Grim honesty can be much more refreshing than appealing lies, even in a time of great suffering. Fables can easily lead to more suffering, however benevolent they may be--and thus they can amplify someone's pain rather than diminish it. When suicidal people are routinely told that "It will get better," they are being promised something that no human can predict with certainty. Because of this, such a statement is not only fallacious, but it can also rightfully strike people as hollow, simplistic, and unhelpful, especially if they've heard it many times and never had the statement prove accurate. If they have been told this on numerous occasions and yet never experienced any relief, their sense of despair might be dramatically heightened.
Paradoxically, the most productive conversations one can have with people struggling with suicidal impulses can be conversations where both parties (or however many are involved) acknowledge that there is nothing inherently attractive to all people about life. This does not mean that there is nothing meaningful about or in life, only that people will not all perceive it as an enjoyable, fulfilling, or rewarding thing. One person may cherish existence and be puzzled by someone's indifference towards or hatred for life, while another person may resent existence and be puzzled by someone's enjoyment of life.
When each party elevates expressing honesty over mindlessly repeating cliches, they can actually get to the root of the issue more quickly, understand it better, and work towards a solution. Honest questions and honest answers are what people need, whether or not they want them. An outsider who has never thought of suicide as desirable or as a positive form of release might be the most unequipped type of person to discuss the topic with someone who is actively considering suicide. Of course, someone who has never contemplated killing himself or herself can perfectly comprehend the issue itself (intellectually, though not experientially), just as someone who has never been married does not need to get married to perfectly comprehend the subject of marriage. But people who have never struggled deeply with trials--and all of the emotional, intellectual, and existential aspects of them--might find the notion of desiring death as something unconscionable and thus be ineffective at helping someone else talk through it.
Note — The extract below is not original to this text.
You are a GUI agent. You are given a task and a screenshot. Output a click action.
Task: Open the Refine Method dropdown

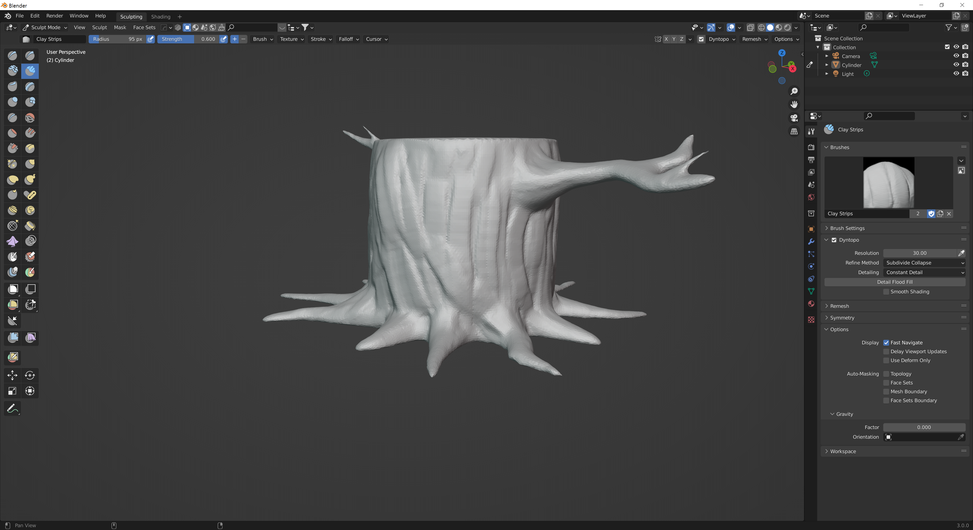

The pain or preferences of a person might lead them to genuinely favor nonexistence over existence. For those who cannot relate to this, the best course of action is to not trivialize such a preference, or to dismiss whatever intense suffering may have led to it, but to listen to, empathize with, and honestly interact with what a suicidal person says. Thankfully, encouragement and honesty are not exclusive. One does not need to displace the other. Encouragement rooted in dishonesty or an incomplete appraisal of life circumstances, however, can be very damaging indeed, and well-meaning people sometimes need to be told of this.
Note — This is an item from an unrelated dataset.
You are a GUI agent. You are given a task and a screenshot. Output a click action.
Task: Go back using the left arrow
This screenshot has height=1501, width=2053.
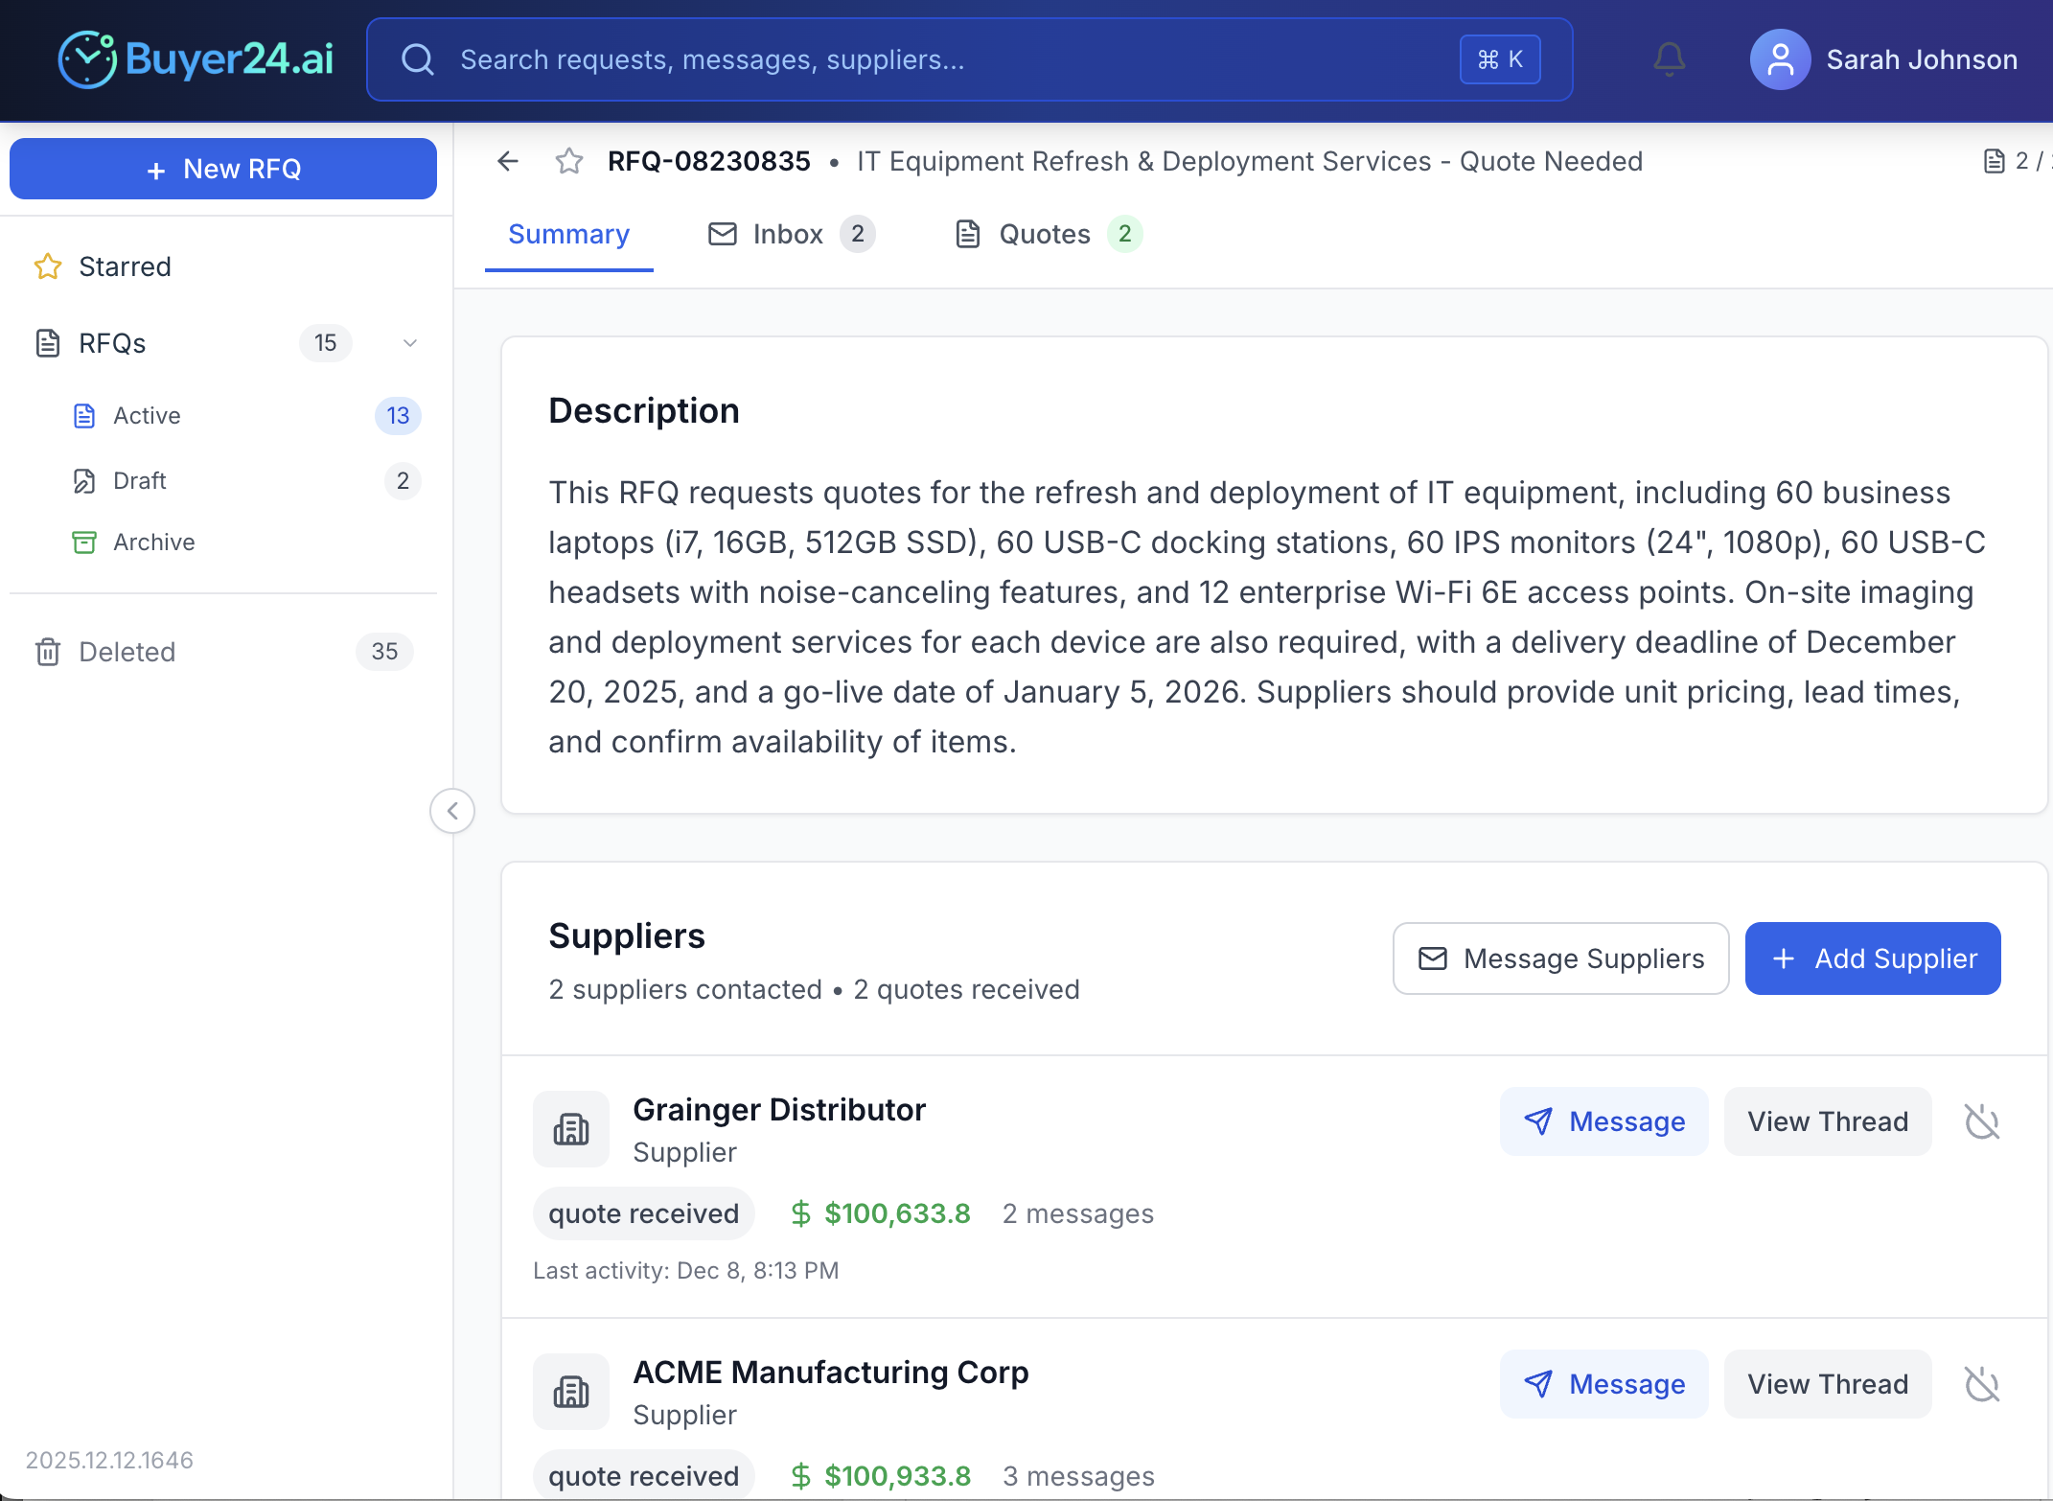(x=508, y=161)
There are two components of the problem that need to be addressed when
someone considers suicide: the personal aspects of the ordeal and the
worldview aspects of it. Both need to be sincerely, directly confronted
if healing is to occur--and even confronting them is no guarantee that a person will be cured of suicidal urges. But to leave either unaddressed is to neglect a major dimension of such a trial, or, indeed, of any significant trial. If Christians want to truly be prepared to offer legitimate help, and thus more than empty words uttered from an experiential distance, then they must be ready to face both components. Ignoring either overlooks a crucial dimension of the problem.